Despite Molson Coors Beverages discontinuing its Coors Light Hard Seltzer brand in the U.S., the company said Thursday it continues to see demand in the category.
“We launched a number of hard seltzers in the U.S. market and got two clear winners in Vizzy and Topo Chico Hard Seltzer. In order to prioritize focus, and put all our investments and efforts behind our two clear winners, that led us to the decision,” said CEO Gavin Hattersley on CNBC’s “The Exchange.”
The brand will be continuing in Canada because of its double-digit growth in that market.
Hattersley said that seltzer continues to be the company’s fastest growing segment, so it is here to stay. He also hinted at plans to unveil new products in the next few years.
Last week, competitor Boston Beer Company’s stock fell 26% after its earnings fell short of expectations due to weaker-than-expected demand for its Truly hard seltzer.
Molson Coors second-quarter earnings topped analyst expectations, with net income of $388.6 million, or $1.79 per share, which was nearly double last year’s level. Revenue grew to $3.56 billion.

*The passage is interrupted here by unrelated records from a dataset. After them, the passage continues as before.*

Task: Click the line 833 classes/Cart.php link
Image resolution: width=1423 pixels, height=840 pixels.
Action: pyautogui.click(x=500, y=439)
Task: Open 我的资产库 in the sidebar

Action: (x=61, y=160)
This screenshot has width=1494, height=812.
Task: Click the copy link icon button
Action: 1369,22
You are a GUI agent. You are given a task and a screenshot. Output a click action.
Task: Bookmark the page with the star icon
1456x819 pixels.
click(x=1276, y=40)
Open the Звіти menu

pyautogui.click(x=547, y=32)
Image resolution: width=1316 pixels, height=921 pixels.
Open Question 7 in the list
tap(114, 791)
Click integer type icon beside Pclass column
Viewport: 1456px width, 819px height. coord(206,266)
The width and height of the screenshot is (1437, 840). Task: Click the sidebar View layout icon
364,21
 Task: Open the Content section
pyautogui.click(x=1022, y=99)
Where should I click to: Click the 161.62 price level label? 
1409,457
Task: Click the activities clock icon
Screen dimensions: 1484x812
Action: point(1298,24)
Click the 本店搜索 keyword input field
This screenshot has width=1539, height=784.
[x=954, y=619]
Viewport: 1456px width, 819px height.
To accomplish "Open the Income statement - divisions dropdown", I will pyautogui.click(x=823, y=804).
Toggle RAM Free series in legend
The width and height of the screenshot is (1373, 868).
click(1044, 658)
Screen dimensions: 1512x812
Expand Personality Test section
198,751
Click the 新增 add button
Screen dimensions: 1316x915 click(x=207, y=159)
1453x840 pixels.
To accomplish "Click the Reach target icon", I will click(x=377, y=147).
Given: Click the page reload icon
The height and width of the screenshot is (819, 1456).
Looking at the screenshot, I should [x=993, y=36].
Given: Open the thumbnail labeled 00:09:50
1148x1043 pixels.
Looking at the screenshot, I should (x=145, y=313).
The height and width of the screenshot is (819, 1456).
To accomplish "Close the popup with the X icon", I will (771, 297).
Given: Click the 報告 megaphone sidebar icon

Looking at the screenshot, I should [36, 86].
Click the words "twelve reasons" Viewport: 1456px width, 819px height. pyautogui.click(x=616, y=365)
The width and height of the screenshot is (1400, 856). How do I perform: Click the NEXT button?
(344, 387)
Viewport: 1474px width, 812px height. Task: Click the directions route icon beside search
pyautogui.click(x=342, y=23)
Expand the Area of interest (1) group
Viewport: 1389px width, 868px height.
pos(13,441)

“This quarter represents the best results we have had since implementing our revitalization plan nearly two years ago, and it delivered the most top-line growth of any quarter in over a decade,” Hattersley said in a press release.
Molson’s stock remained flat despite the strong results, as investors worried about rising transportation and packaging costs.
“Transportation costs have been tight for the whole of this year. … Just like everybody else in the industry, and anybody else using over-the-road haul, it has been tight,” Hattersley said.
He said the company plans to adapt its transportion methods to be able to deliver its products quickly in the most “efficient and effective way,” with increased costs taken into consideration.